As more Shuttle work, and then Hubble projects for Marshall Space Flight Center, rolled in, the company built up its ability to meet NASA’s needs.
“Probably one of the first, biggest changes that came from working with the Shuttle was a real, live quality-control system,” says Bob Baumert, vice president of engineering. “With spacecraft applications, they’re usually buying a unique part that’s tailored or application-specific.” So the company might make only two or three of a certain design, but they would have to meet 40 or 50 requirements, particularly for the ability to endure intense vibrations, extreme temperatures, and radiation while resisting electromagnetic interference, he says. Parts also have to be small, lightweight, and highly efficient. Like everything else on the Space Shuttle, they also had to include the precautions of redundant functions and a back-up mode.
While most companies hire a subcontractor for product testing, adding to the time and cost of production, to meet NASA’s high quality-control and quick turnaround requirements, AAC brought all this testing equipment and personnel in-house, says Piotr Pacholski, principal engineer.
The testing also required thorough documentation. “You have to prove on paper and by testing that your design approach is the right approach,” Baumert says.

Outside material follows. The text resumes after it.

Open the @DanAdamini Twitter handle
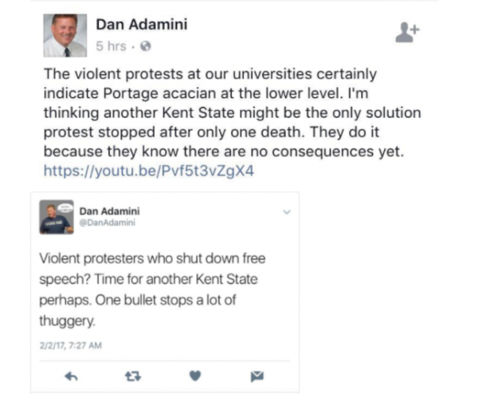 107,223
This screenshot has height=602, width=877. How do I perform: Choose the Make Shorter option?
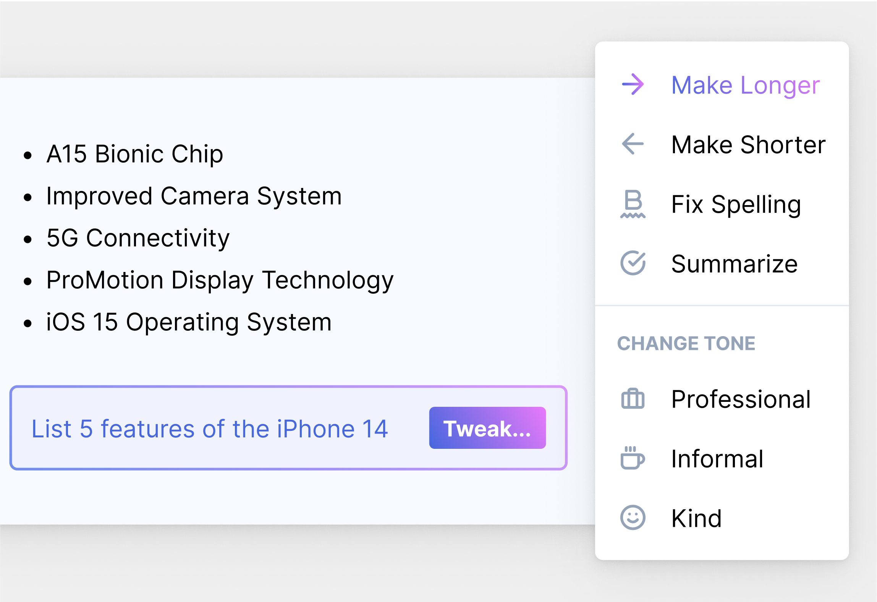click(722, 144)
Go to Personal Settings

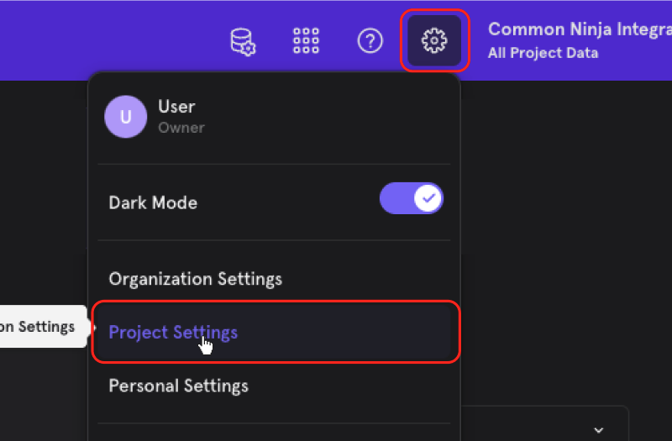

So more engineers were brought onboard to handle the required paperwork.
The ability to produce, test, and document highly reliable, rugged, efficient current sensors won AAC contracts to provide 34 sensors for Hubble—which are still working more than 25 years later—and went on to secure the company a broad customer base in the private sector and overseas.
“It’s a spinoff of capabilities and documentation that has allowed us to leverage the NASA work beyond NASA and abroad,” McBrien says.
Benefits
While AAC started out making primarily standardized parts, with the NASA work, that focus shifted to customized sensors, primarily for aerospace applications. “We have sort of become the high-reliability, custom current-sensor manufacturer,” says McBrien, although he adds that specialized work often has enlarged the company’s catalog. “If we had 45 part numbers when we started dealing with NASA, today that number is in the thousands.”
The Space Agency remains a customer, and AAC sensors are commonly used on satellites flown by the Department of Defense and others. The European Space Agency’s contractors are frequent customers, particularly the Société Anonyme Belge de Constructions Aéronautiques, a major Belgian aeronautics and space company that also supplies businesses like Airbus, Dassault Aviation, Gulfstream, and Arianespace.
But AAC has found customers across the aircraft, rail, industrial, and defense markets as well. “As long as you need to use a sensor to see what’s going on with a particular wire or power supply, you’d use us,” McBrien says.
On a plane, the sensors might tell the pilot whether systems like the windscreen heating are on. McBrien notes that the company’s in-house testing and documentation capabilities are used for anything that requires approval from the Federal Aviation Administration.
The ruggedness developed to stand up to the vibrations of liftoff and other harsh conditions has attracted customers from helicopter companies to the mining industry.
AAC recently was awarded its fifth Boeing Supplier Excellence Award. “None of that would have happened if we hadn’t done our work with NASA from the start,” Baumert says, pointing out that the company wouldn’t otherwise be able to meet Boeing’s standards. “Without question, in our company’s 50 years, probably the single biggest thing that helped us grow was our initial work with NASA.”